TO DO.
A – Answer these from the message on using JSON for the Postgres parser format:
(i) Who sent the message?
(ii) At what time on Tue, Sep 20, 2022 did Tom Lane write the reply quoted in it?
(iii) According to Peter Geoghegan, what goal was the existing format designed with?
B – Write a continuation of the message on using JSON for the Postgres parser format, beginning after its last line.

Re: Proposal to use JSON for Postgres Parser format - Mailing list pgsql-hackers

From Alexander Korotkov
Subject Re: Proposal to use JSON for Postgres Parser format
Date
Msg-id CAPpHfdvxPJNudAqdnoZDL21simo-NNbi+pRn6a0SUa+G2Mg+KQ@mail.gmail.com
Whole thread Raw
In response to Re: Proposal to use JSON for Postgres Parser format  (Alexander Korotkov <aekorotkov@gmail.com>)
List pgsql-hackers
On Tue, Sep 20, 2022 at 1:00 PM Alexander Korotkov <aekorotkov@gmail.com> wrote:
> On Tue, Sep 20, 2022 at 7:48 AM Tom Lane <tgl@sss.pgh.pa.us> wrote:
> > Peter Geoghegan <pg@bowt.ie> writes:
> > > On Mon, Sep 19, 2022 at 8:39 PM Tom Lane <tgl@sss.pgh.pa.us> wrote:
> > >> Our existing format is certainly not great on those metrics, but
> > >> I do not see how "let's use JSON!" is a route to improvement.
> >
> > > The existing format was designed with developer convenience as a goal,
> > > though -- despite my complaints, and in spite of your objections.
> >
> > As Munro adduces nearby, it'd be a stretch to conclude that the current
> > format was designed with any Postgres-related goals in mind at all.

MATERIAL PROVIDED.

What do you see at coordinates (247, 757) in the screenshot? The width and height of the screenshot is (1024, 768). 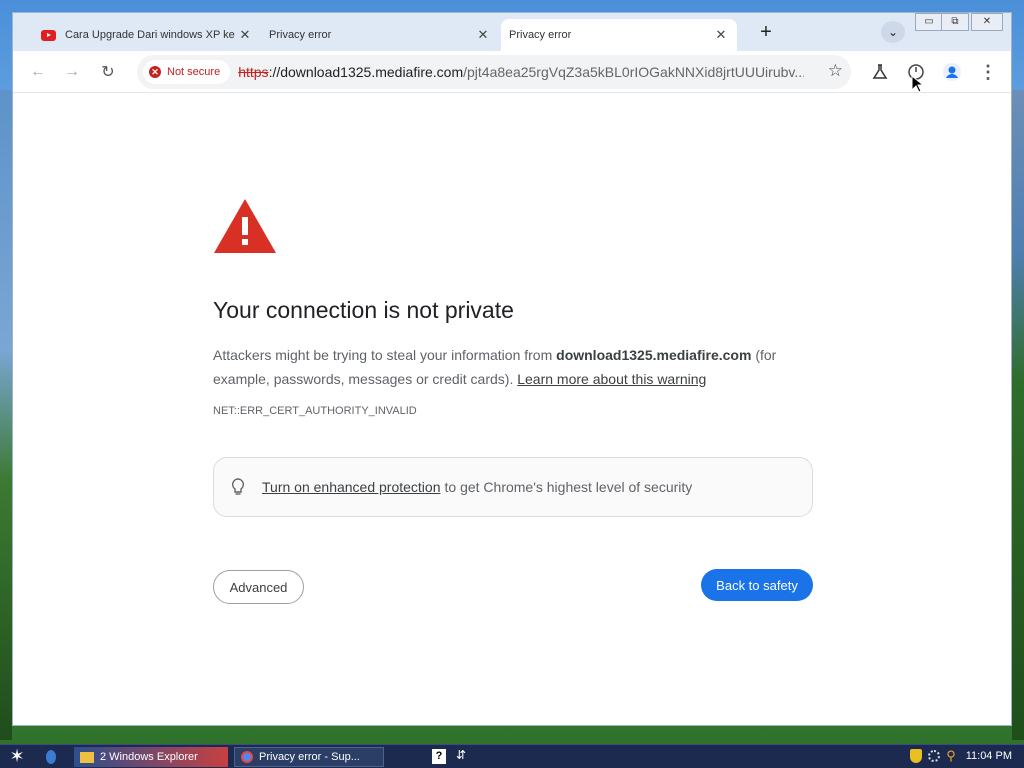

TASK-BY-TASK ANSWERS.
A –
(i) Alexander Korotkov
(ii) 7:48 AM
(iii) Developer convenience

B –
> > I think he's right that it's a variant of some Lisp-y dump format that's
> > probably far hoarier than even Berkeley Postgres.
> >
> > > If it didn't have to be easy (or even practical) for developers to
> > > directly work with the output format, then presumably the format used
> > > internally could be replaced with something lower level and faster. So
> > > it seems like the two goals (developer ergonomics and faster
> > > interchange format for users) might actually be complementary.
> >
> > I think the principal mistake in what we have now is that the storage
> > format is identical to the "developer friendly" text format (plus or
> > minus some whitespace).  First we need to separate those.  We could
> > have more than one equivalent text format perhaps, and I don't have
> > any strong objection to basing the text format (or one of them) on
> > JSON.
>
> +1 for considering storage format and text format separately.
>
> Let's consider what our criteria could be for the storage format.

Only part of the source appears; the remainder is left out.